* [Exercise requirements]:
If a line in the material below has the word "Imaging", copy it.
■ ■ ■ ■ ■
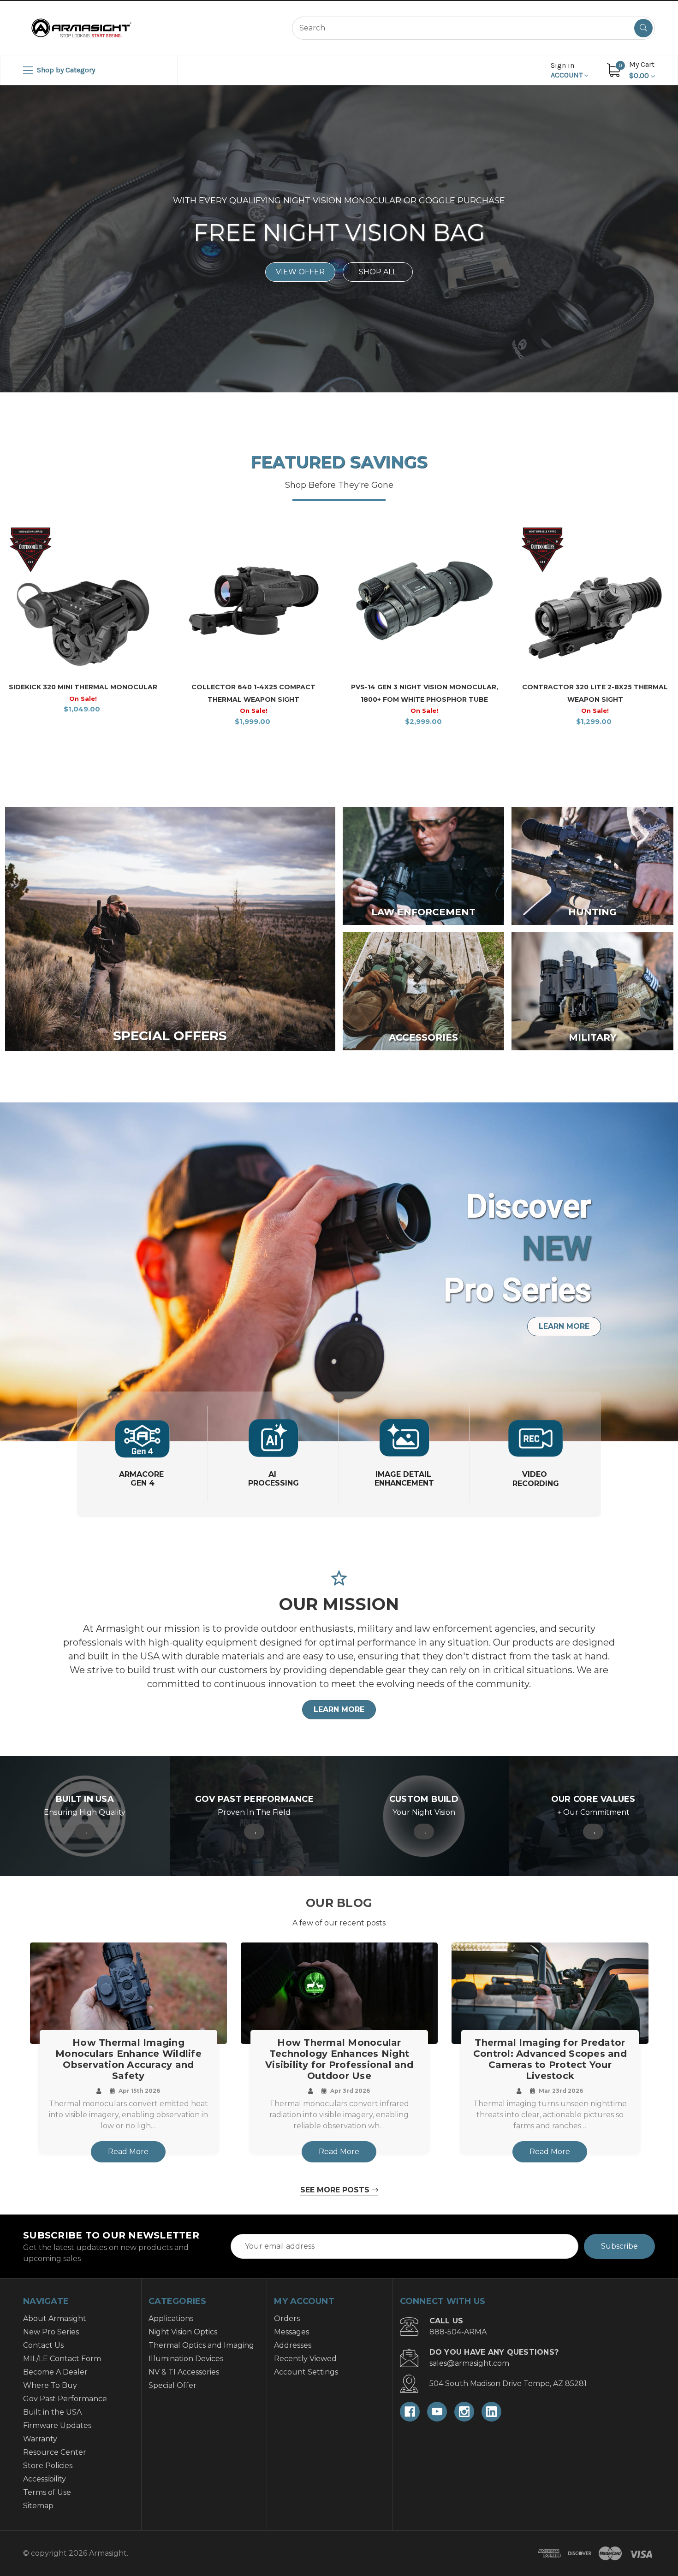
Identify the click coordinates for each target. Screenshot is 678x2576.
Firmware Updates (57, 2425)
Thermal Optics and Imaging (201, 2345)
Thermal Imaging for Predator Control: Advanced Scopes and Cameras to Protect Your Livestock (550, 2059)
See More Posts (336, 2189)
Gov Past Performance (65, 2398)
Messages (291, 2331)
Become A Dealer (55, 2372)
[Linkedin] (491, 2412)
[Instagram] (464, 2412)
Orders (287, 2318)
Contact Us (43, 2345)
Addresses (292, 2345)
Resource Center (54, 2452)
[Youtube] (437, 2412)
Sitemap (38, 2505)
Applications (171, 2318)
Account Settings (306, 2372)
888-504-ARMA (458, 2331)
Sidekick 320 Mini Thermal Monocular (83, 687)
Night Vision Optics (183, 2331)
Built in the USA (52, 2412)
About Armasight (54, 2318)
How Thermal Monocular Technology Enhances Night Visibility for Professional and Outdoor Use (339, 2059)
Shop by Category (65, 69)
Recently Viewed (305, 2358)
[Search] (643, 28)
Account (567, 70)
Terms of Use (47, 2492)
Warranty (40, 2438)
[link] (170, 929)
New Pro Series (51, 2331)
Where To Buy (50, 2385)
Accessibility (44, 2479)
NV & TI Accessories (184, 2372)
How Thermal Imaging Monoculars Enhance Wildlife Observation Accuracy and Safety (128, 2059)
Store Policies (47, 2465)
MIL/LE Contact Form (62, 2358)
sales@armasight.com (469, 2363)
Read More (128, 2151)
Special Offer (172, 2385)
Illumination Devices (186, 2358)
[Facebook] (410, 2412)
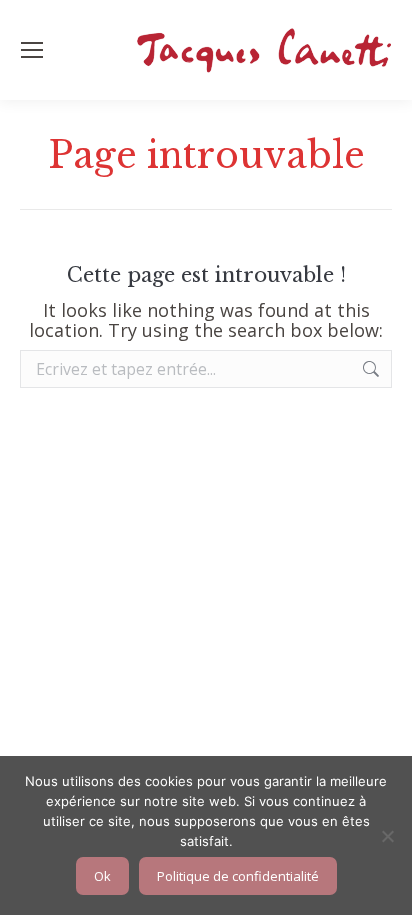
■ ■ ■ ■ ■
* [The answer]:
Thermal Optics and Imaging (201, 2345)
Thermal Imaging for Predator Control: Advanced Scopes and Cameras to Protect Your Livestock (550, 2059)
How Thermal Imaging Monoculars Enhance Wildlife Observation Accuracy and Safety (128, 2059)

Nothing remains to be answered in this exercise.